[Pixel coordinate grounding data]

⟨

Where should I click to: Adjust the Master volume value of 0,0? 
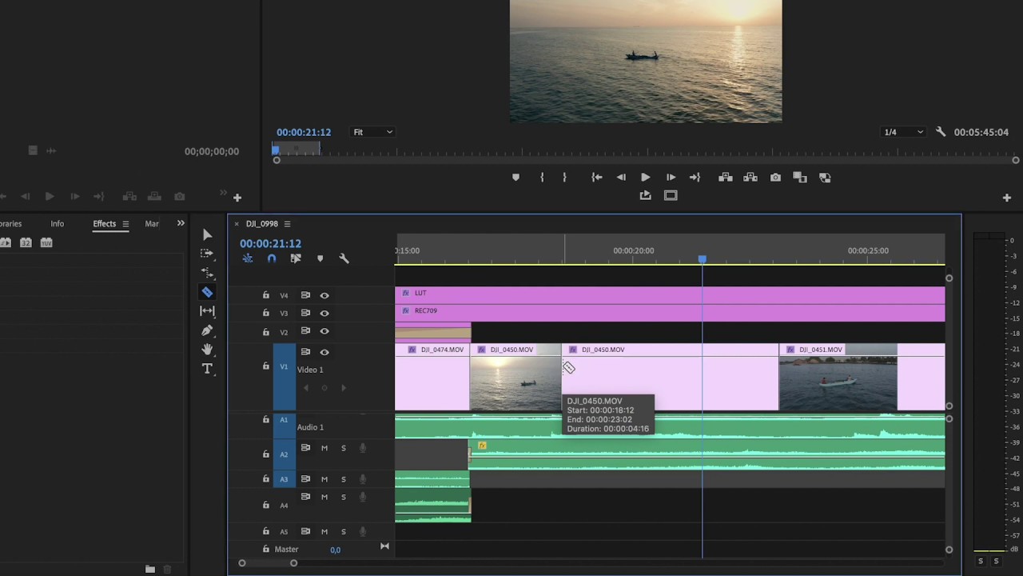pyautogui.click(x=335, y=550)
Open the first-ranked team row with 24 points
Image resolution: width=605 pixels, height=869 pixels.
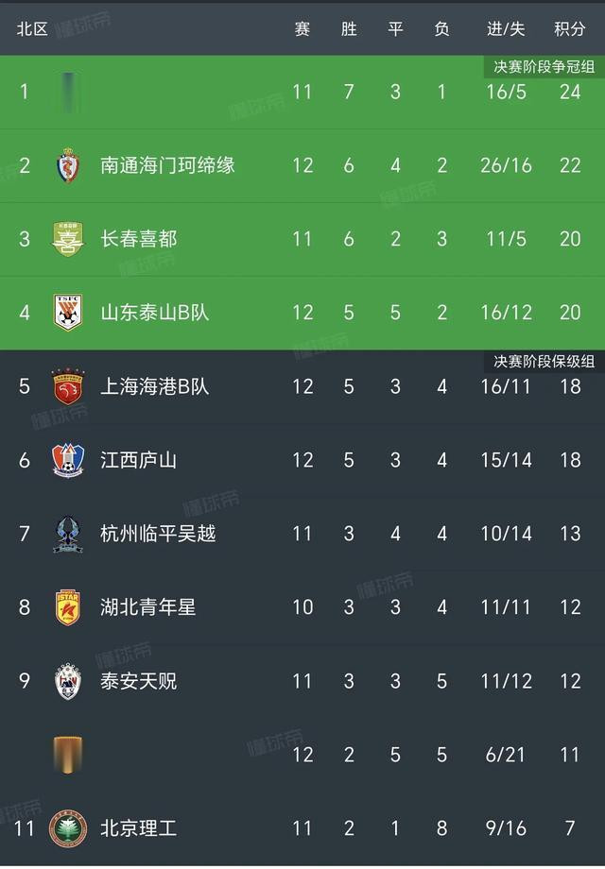tap(303, 92)
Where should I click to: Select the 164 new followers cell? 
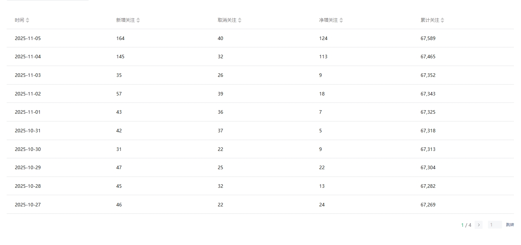tap(120, 38)
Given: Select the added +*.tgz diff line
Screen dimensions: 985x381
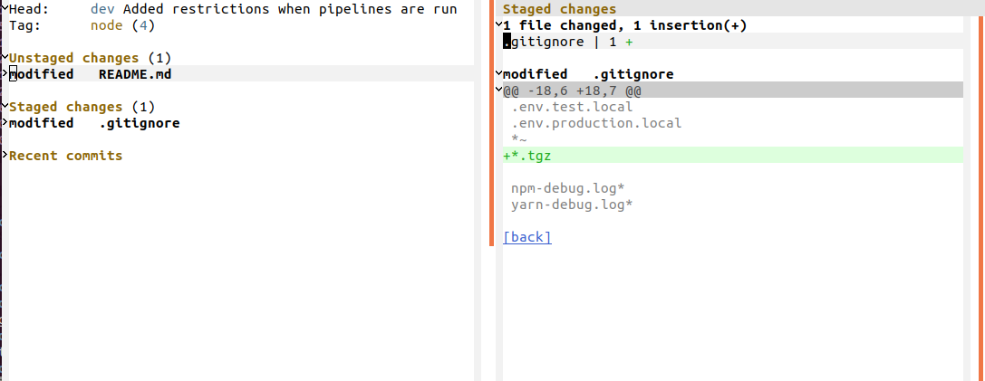Looking at the screenshot, I should click(x=529, y=156).
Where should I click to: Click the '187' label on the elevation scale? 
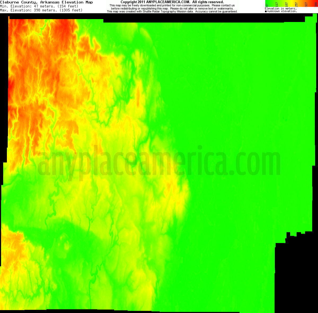coord(286,5)
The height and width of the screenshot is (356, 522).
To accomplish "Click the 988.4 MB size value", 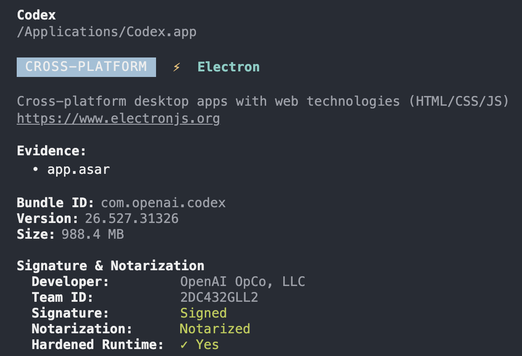I will (x=92, y=235).
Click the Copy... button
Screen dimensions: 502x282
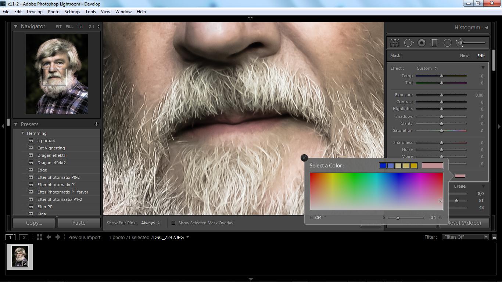[x=34, y=223]
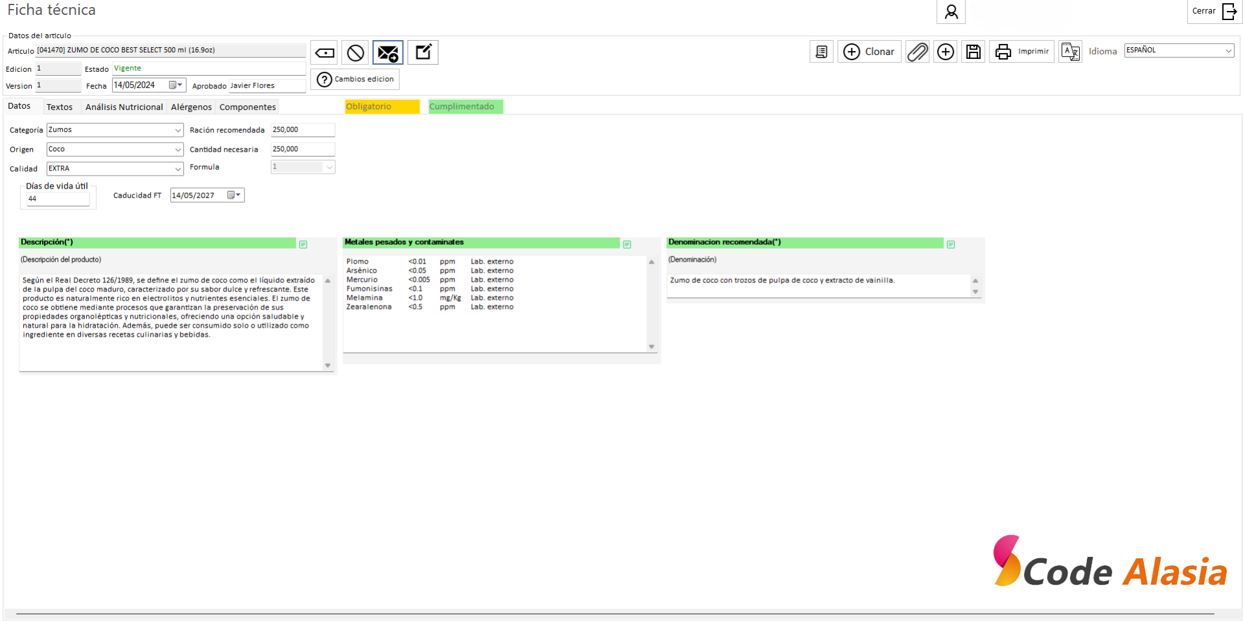Click the user profile icon
The image size is (1243, 621).
pyautogui.click(x=951, y=12)
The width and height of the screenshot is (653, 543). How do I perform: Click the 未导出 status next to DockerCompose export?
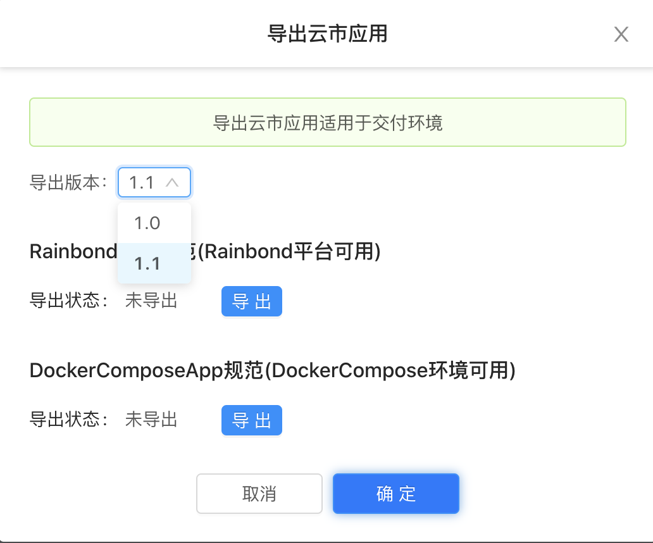[150, 420]
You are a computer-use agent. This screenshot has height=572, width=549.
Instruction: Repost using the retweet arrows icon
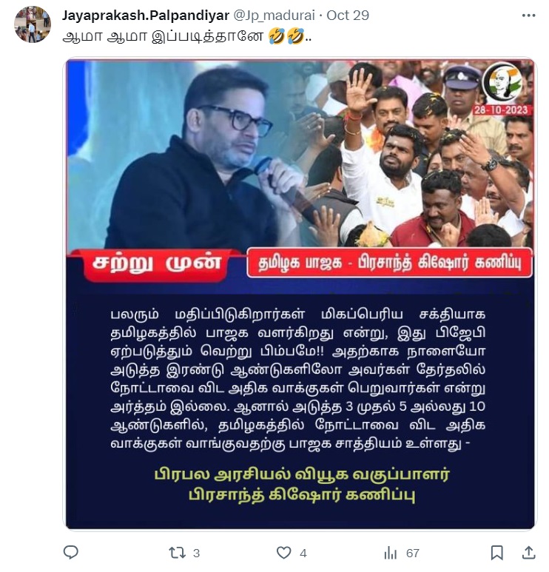click(x=178, y=553)
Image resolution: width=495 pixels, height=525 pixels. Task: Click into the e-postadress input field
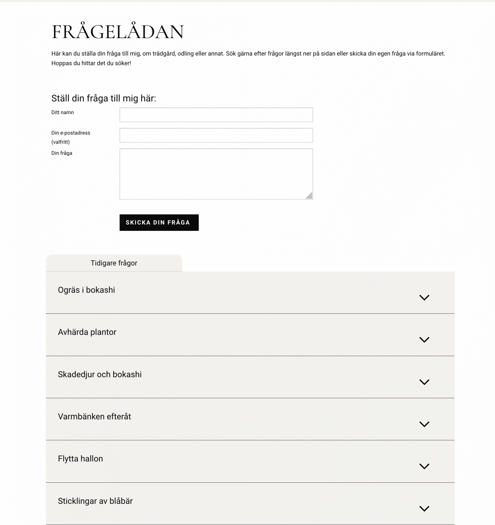pyautogui.click(x=216, y=135)
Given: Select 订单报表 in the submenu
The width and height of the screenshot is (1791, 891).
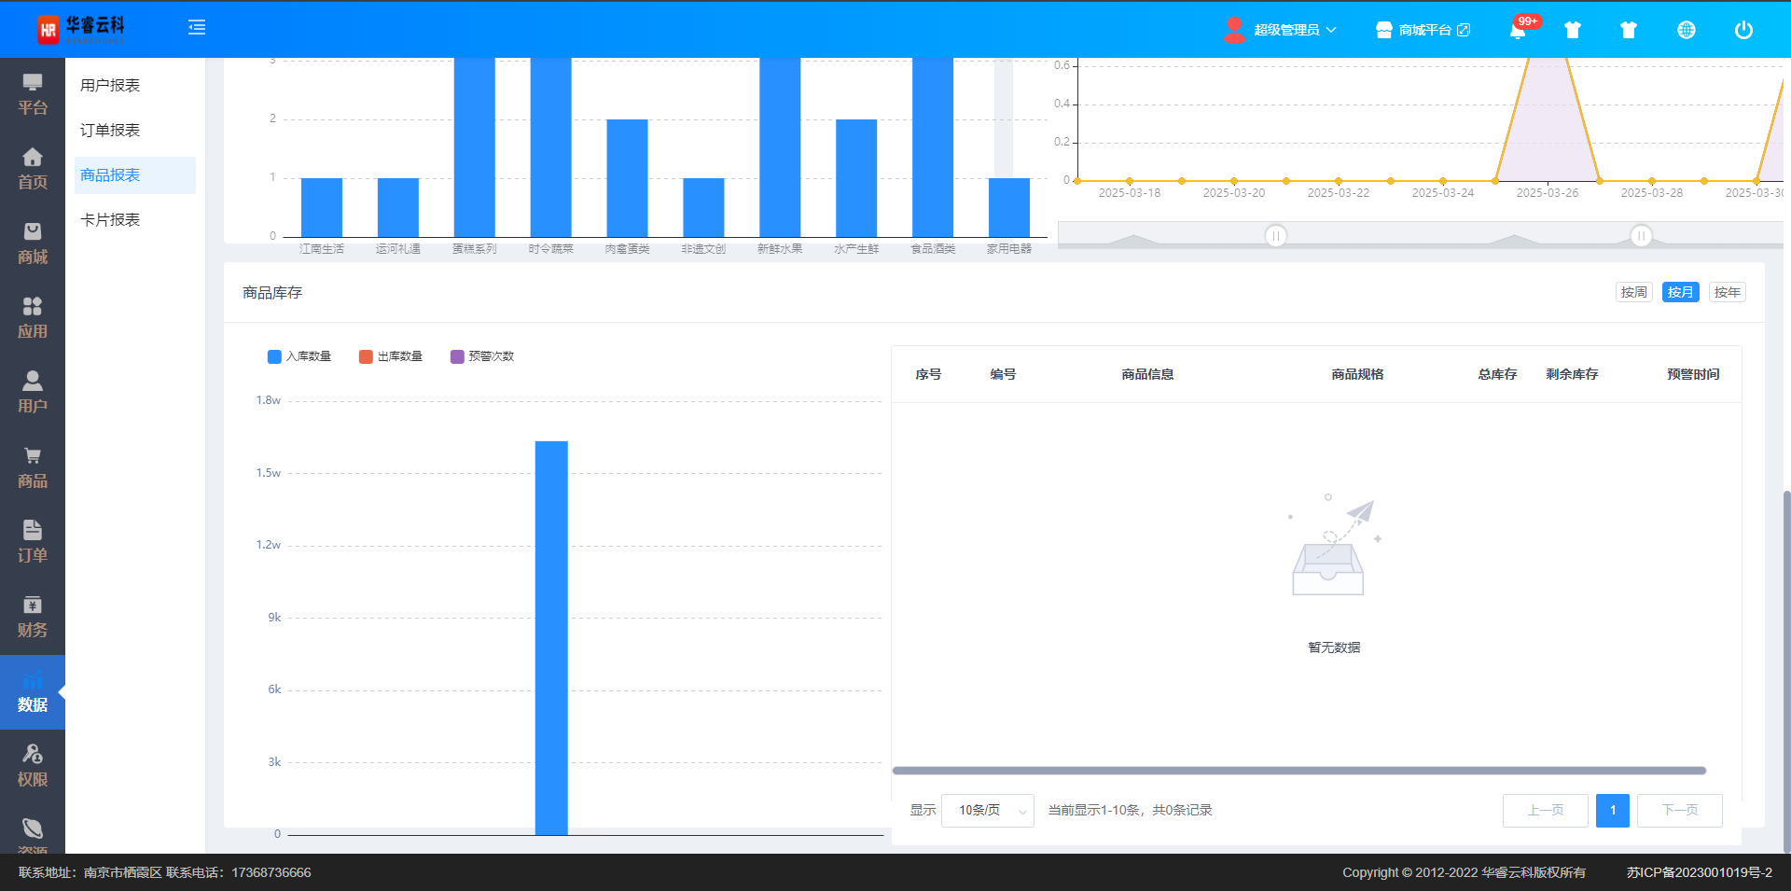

⟩

**TASK INSTRUCTIONS:** Once you have checked the entries above, say how many lines include the word "Given", and nothing beyond the number.

**OUTPUT FOR THIS EXERCISE:** 2